Uniting therapeutic innovation
with global capabilities

We are called Molecular Partners for a reason. We believe strong external collaborations are an essential component to realize the full potential of DARPin therapeutics for patients. We aim to collaborate with partners that share our drive and commitment to speed the discovery and development of breakthrough therapies for patients.

Our partnerships are tailored to the DARPin therapeutic and MoA in question, the medical problem and indication, as well as MP’s and the partner’s needs and objectives. We strive for fast and nimble decision-making during the process from idea generation through to partnership execution.

To date, Molecular Partners has received combined upfront and milestone payments of approximately CHF 450 million in connection with agreements with our partners.

In January 2024, we entered into a co-development agreement with Orano Med, a pioneer in targeted alpha therapy, to develop novel Radio-DARPin Therapies (RDTs) that use Orano Med’s 212Pb radioisotope as a payload to selectively kill cancer cells. Both companies will leverage their unique capabilities to enable rapid clinical development and agree to share costs and profits for preclinical and clinical development for multiple oncology targets, the first of which is DLL3.

This agreement represents the first co-development deal for Molecular Partners and Orano Med. Both companies are developing additional radioligand therapy candidates in partnership with other companies, with Molecular Partners having announced its first RDT collaboration with Novartis in December 2021.

In December 2021, we entered into a research and collaboration agreement with Novartis to develop, manufacture and commercialize Radio-DARPin Therapies (RDTs).

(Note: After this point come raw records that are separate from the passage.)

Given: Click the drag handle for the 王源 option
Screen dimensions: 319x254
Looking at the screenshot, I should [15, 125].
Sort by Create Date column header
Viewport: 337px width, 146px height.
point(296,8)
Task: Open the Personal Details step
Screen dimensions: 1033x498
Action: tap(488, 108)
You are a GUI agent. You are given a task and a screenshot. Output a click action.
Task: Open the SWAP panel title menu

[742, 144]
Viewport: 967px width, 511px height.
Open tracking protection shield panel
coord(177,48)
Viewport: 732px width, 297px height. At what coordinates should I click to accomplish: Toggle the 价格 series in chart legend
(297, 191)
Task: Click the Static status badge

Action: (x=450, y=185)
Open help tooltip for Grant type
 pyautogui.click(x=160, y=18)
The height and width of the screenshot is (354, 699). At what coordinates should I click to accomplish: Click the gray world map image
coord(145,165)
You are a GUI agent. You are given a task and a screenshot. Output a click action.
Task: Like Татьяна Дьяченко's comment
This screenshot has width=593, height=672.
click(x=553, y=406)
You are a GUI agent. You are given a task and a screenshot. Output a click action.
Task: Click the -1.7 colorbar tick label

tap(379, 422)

The collaboration combines Molecular Partners’ industry-leading ability to rapidly generate high-affinity DARPins and the radioligand capabilities and expertise of Novartis.

Under the agreement, both parties collaborate on the discovery and optimization of the therapeutic candidates. Novartis will be responsible for all clinical development and commercialization activities. Novartis paid $20 million upfront to Molecular Partners, with total potential development, regulatory and commercialization milestone payments of up to $560 million, and up to low double-digit percent of royalties.

Legacy Partnerships

Our continued expansion of our capabilities and those of our DARPin candidates is due in part to our deep clinical experience with DARPin programs, across development stages through to the registrational phase. For example, our work today is informed by the development of abicipar, for the treatment of neovascular age-related macular degeneration (nAMD) and Diabetic Macular Edema (DME); and of ensovibep, our trispecific candidate for COVID-19. Learn more about these partnerships below.

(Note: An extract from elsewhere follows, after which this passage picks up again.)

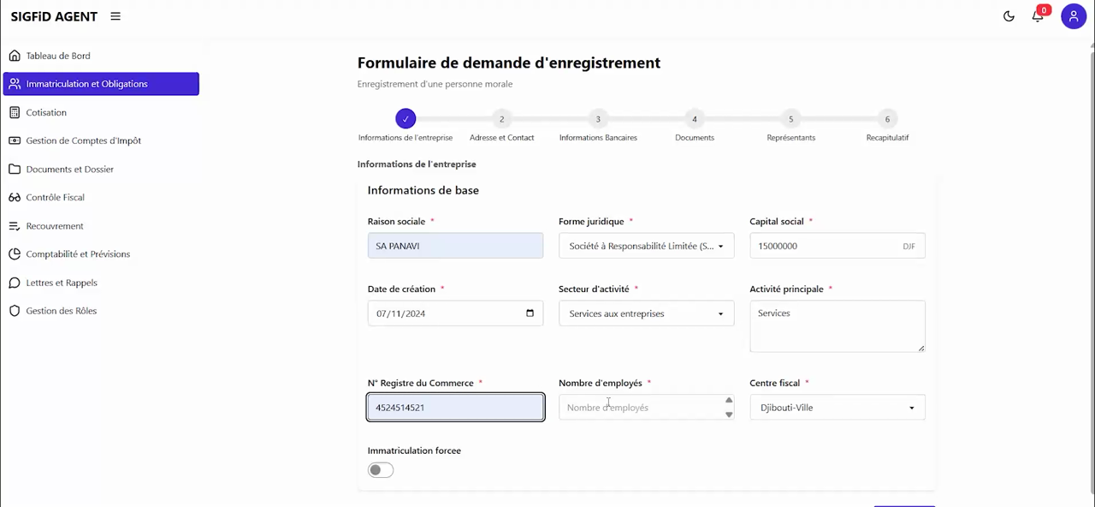Collapse the sidebar using the hamburger icon

coord(115,15)
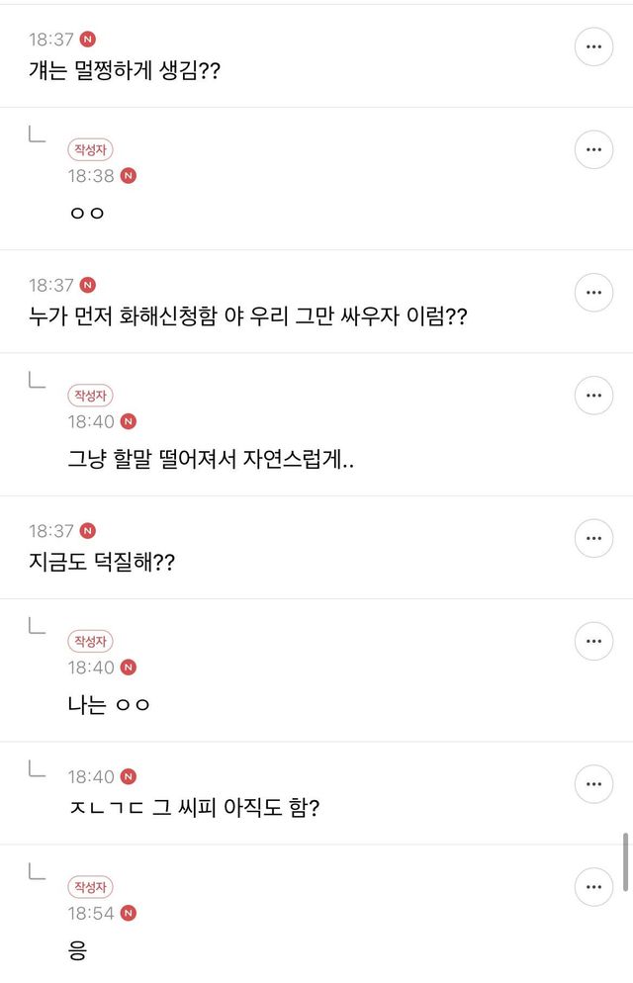Click the reply 'ㅈㄴㄱㄷ 그 씨피 아직도 함?'
This screenshot has height=983, width=633.
pos(193,809)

In October 2020, we entered into a collaboration with Novartis to develop, manufacture and commercialize our DARPin candidates for COVID-19, resulting in a trispecific candidate named ensovibep. Following the positive results of the Phase 2 global EMPATHY clinical study, Novartis exercised its option to in-license ensovibep in January 2022 and Molecular Partners received a milestone payment of CHF 150 million.

As the circumstances of the pandemic evolved, an Emergency Use Authorization (EUA) for ensovibep was withdrawn effective in January 2023. Novartis returned the rights to the ensovibep program to Molecular Partners in January 2024. Clinical work on the ensovibep program ended in 2022.

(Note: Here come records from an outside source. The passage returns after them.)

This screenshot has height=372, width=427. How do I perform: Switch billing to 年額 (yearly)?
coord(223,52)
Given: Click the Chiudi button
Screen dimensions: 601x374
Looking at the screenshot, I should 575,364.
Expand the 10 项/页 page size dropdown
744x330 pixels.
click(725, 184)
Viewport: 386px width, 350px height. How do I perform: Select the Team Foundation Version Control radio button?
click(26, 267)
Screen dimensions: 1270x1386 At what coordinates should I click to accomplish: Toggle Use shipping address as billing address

The program provided an important clinical validation of DARPins’ application in virology. Examining opportunities in virology remains part of our portfolio strategy based on the data supporting the potential of antiviral DARPins generated in global clinical trials of ensovibep.

AbbVie and Molecular Partners established a discovery alliance focused on ophthalmology through AbbVie’s subsidiary, Allergan, the initial collaborator beginning in 2011. The key candidate of the collaboration was abicipar, which was developed through to the registrational phase for the treatment of neovascular age-related macular degeneration (nAMD) and Diabetic Macular Edema (DME). The program provided important clinical, drug design and manufacturing learnings that have informed subsequent portfolio development. The program is no longer in active clinical development and the discovery alliance is now terminated.